The new outfit only has one subject, too, and it is not only just a musical play but also one often disparaged by musical theater buffs—Rodgers and Hammerstein’s The Sound of Music. In Manhattan the show proper was limited to performances of a dozen songs, including “Climb Every Mountain,” “My Favorite Things,” and “Do-Re-Mi,” most of them in versions substantially different from what one hears at a performance of the play.
The best example, and probably the highlight of the show, was “Do-Re-Me,” which was performed as if it were the Jackson 5’s “ABC.” Victoria Cave (known for this show as “Rusty Squirrel”) “channeled the ten-year-old Michael Jackson.” The rhythm chugged along Motown-like as the note metaphors were substituted for Jackson’s counting. “Sit down kids. I think I love you. No.” I was laughing aloud. How could one not?
The band underplayed ruthlessly—imagine Free without perspiration and you’d about have it.

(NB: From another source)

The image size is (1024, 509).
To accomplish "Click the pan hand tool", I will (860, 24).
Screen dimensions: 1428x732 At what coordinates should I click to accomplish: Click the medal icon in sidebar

The solos were competent but, except for a little lower register noisemaking by Kiesewalter, were fairly studied, and the band actually referred to charts during the encore. But the musicians and singers played well, too.
The most daring of the arrangements turned the song for the musical’s marionette show, “The Lonely Goatherd,” into a Foreigner number, complete with screams behind the yodeling. “Something Good” became a late Marvin Gaye song with the repeating keyboard hook from Chaka Khan’s “Tell Me Something Good” thrown in gratis. “Sixteen Going on Seventeen” became bat mitzvah advice from a rabbi, and had a little middle east organ theme, all played with a Latin beat. There was rap. There was early fifties pop choral singing.
We heard light funk, afternoon blues, country (good sham steel guitar), “My Favorite Things” as if sung by Marty Balin of Jefferson Airplane but with a recurring line from Elton John’s “Benny and the Jets,” and so on. Kiesewalter’s friendly narration helped fill out the show.
The encore tunes were, like a couple of the musical’s songs, given a more dignified treatment. They were from Handel’s Messiah, and the performances prompted were completely different sorts of revelations. EVOC has recorded a couple of re-imaginings of Handel’s Semele. Jimi Hendrix lived in an upstairs apartment in the house that had once belonged to the great oratorio composer. So Rock and Handel have met before, and they mix well.
But the mix couldn’t be as funny as the music in Brooklyn Rundfunk Orkestrata’s “The Hills Are Alive,” which is the name of their recorded collection of Sound of Music songs. The Handel may be as delightful, but because of its relatively unfamiliarity, it couldn’t be as absurd.